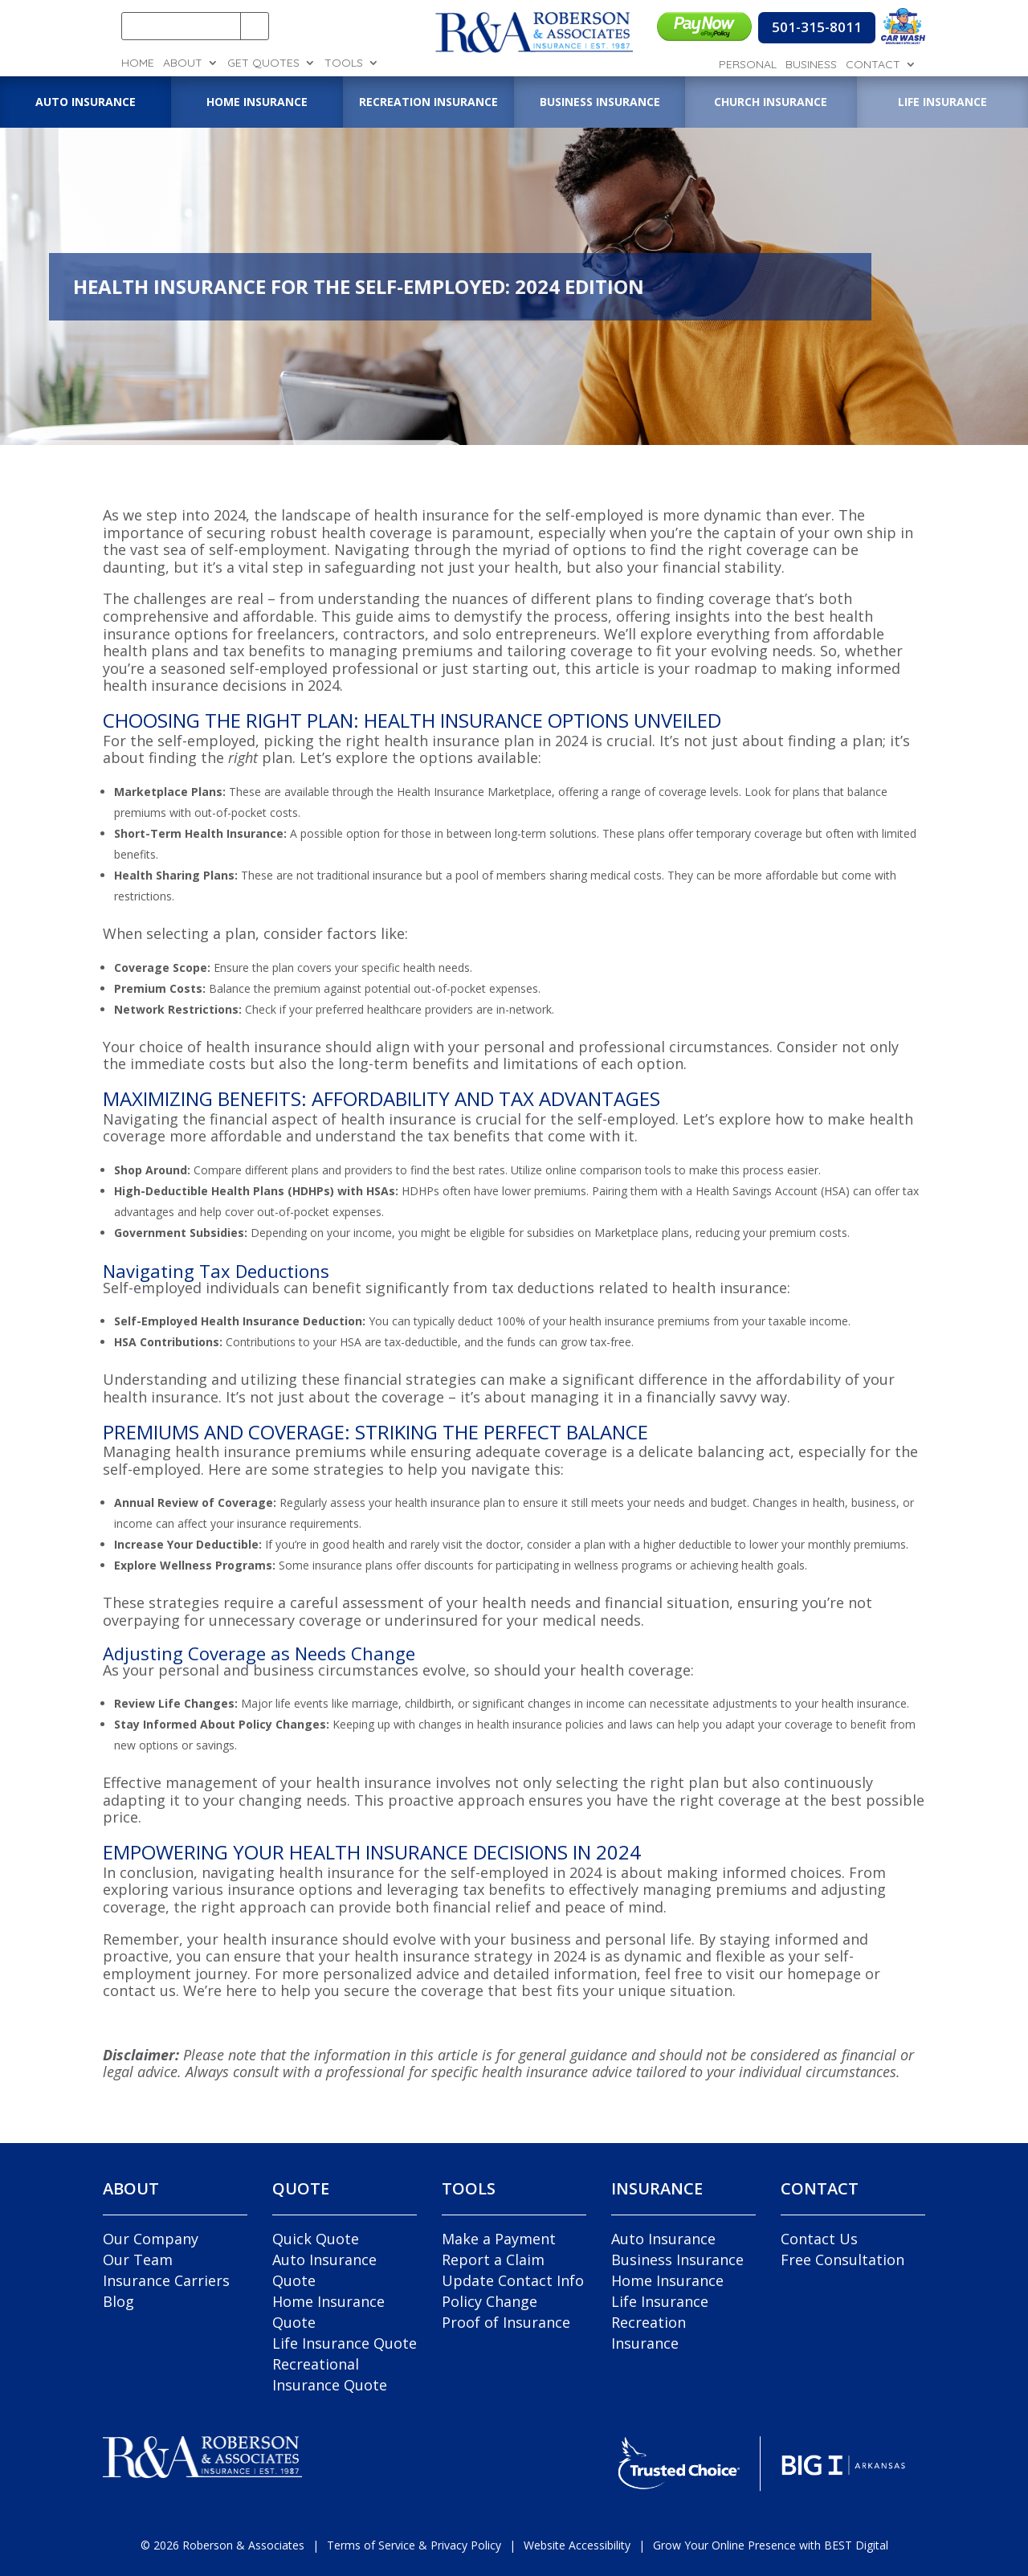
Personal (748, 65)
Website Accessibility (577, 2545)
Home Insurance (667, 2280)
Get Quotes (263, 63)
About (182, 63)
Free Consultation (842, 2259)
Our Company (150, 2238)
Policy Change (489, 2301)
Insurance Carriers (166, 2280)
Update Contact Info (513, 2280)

---

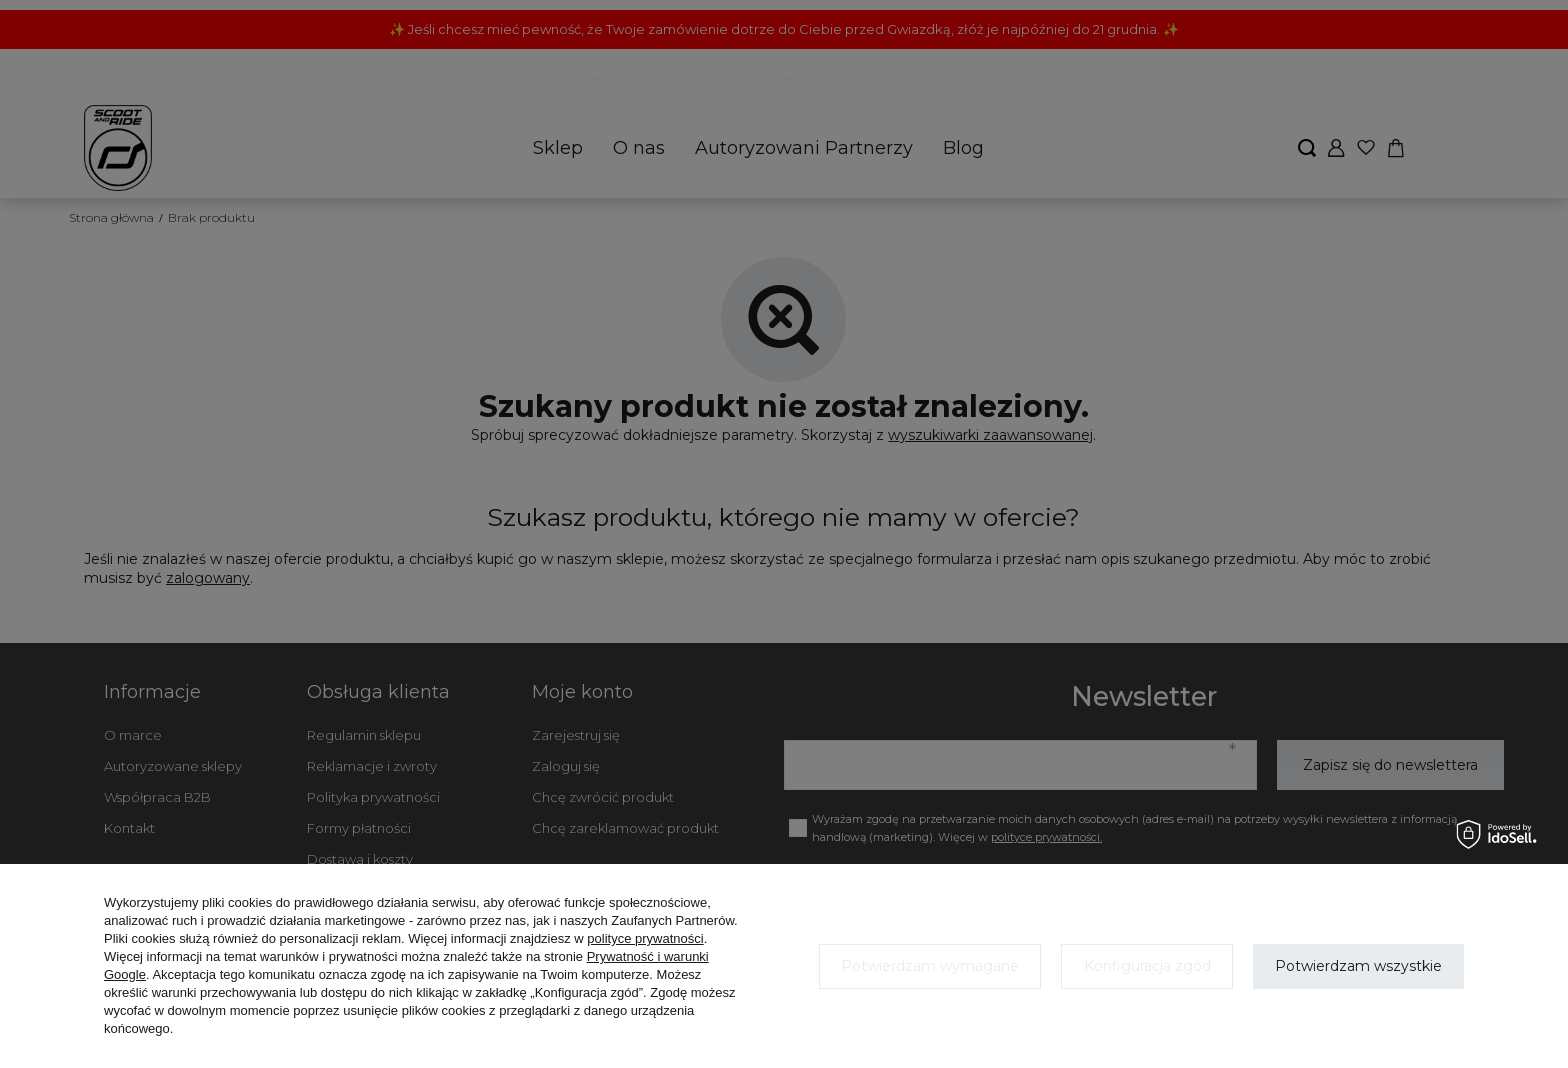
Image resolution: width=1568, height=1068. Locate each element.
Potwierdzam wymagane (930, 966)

Directive:
Edit the rows from the one containing "Personal (748, 65)" through the one containing "Insurance Carriers (166, 2280)", replacing "Insurance" with "Coverage" and leaving everything else unchanged. Give only those rows.

Written response:
Personal (748, 65)
Website Accessibility (577, 2545)
Home Coverage (667, 2280)
Get Quotes (263, 63)
About (182, 63)
Free Consultation (842, 2259)
Our Company (150, 2238)
Policy Change (489, 2301)
Coverage Carriers (166, 2280)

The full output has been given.